*Supplied passage*.
>>>
John Monks is general secretary of the European Trade Union Confederation. The views expressed are his own
What kind of society will emerge from this deep recession? Will it be a return to business as usual when “happy days are here again”? Or can we build from the ashes of today a fairer, more responsible, more sustainable future?
With the notable exception of Germany until recently, European governments and the European Commission have moved with generally commendable speed to tackle the worst effects of this recession. Germany was slower as it combines a strong economy with a pre-Keynesian, Protestant approach to borrowing when it really needs to give a major boost to spending.
Banks have been recapitalised (including in Germany) and public spending has been increased to boost demand as the private sector has dried up. Intervention has replaced the non-interference, “hands off” policies of old; ideology has been replaced by Keynesian pragmatism.
It’s not all working. The banks, while living on public life-support systems, are hoarding cash and avoiding risk to restore the levels of their assets in order to prop up their own shaky positions. So we have had in the UK the bizarre situation of the wholly nationalised Northern Rock being the most aggressive bank in repossessing properties whose owners cannot pay their mortgages.
<<<
*Data extract*.
>>>
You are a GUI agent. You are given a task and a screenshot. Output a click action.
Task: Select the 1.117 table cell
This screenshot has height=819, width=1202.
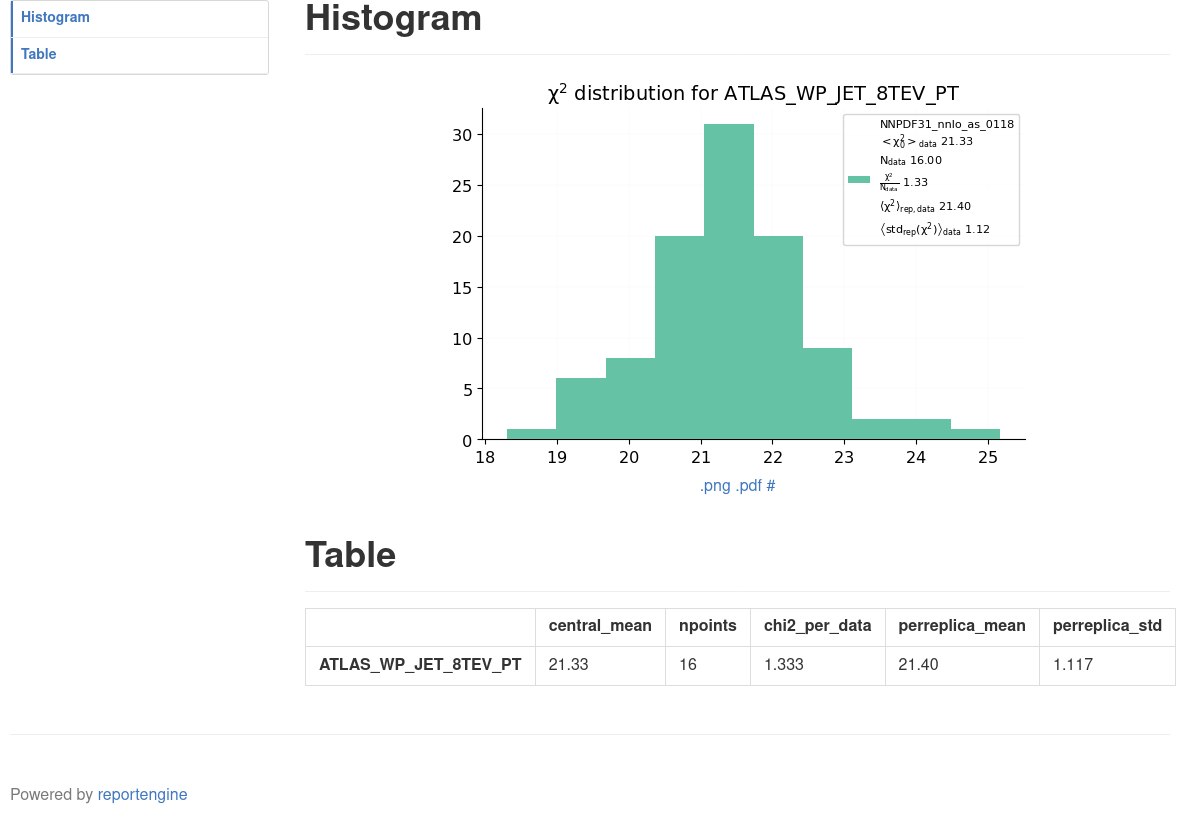pos(1073,665)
<<<
*To do*.
Write out the recession commentary again, beginning at the words "Banks have been" and stopping after "pay their mortgages.", and swap "hoarding" for "stockpiling" throughout. The lines above were drawn from a separate source unrelated to the recession commentary.

*The response*.
Banks have been recapitalised (including in Germany) and public spending has been increased to boost demand as the private sector has dried up. Intervention has replaced the non-interference, “hands off” policies of old; ideology has been replaced by Keynesian pragmatism.
It’s not all working. The banks, while living on public life-support systems, are stockpiling cash and avoiding risk to restore the levels of their assets in order to prop up their own shaky positions. So we have had in the UK the bizarre situation of the wholly nationalised Northern Rock being the most aggressive bank in repossessing properties whose owners cannot pay their mortgages.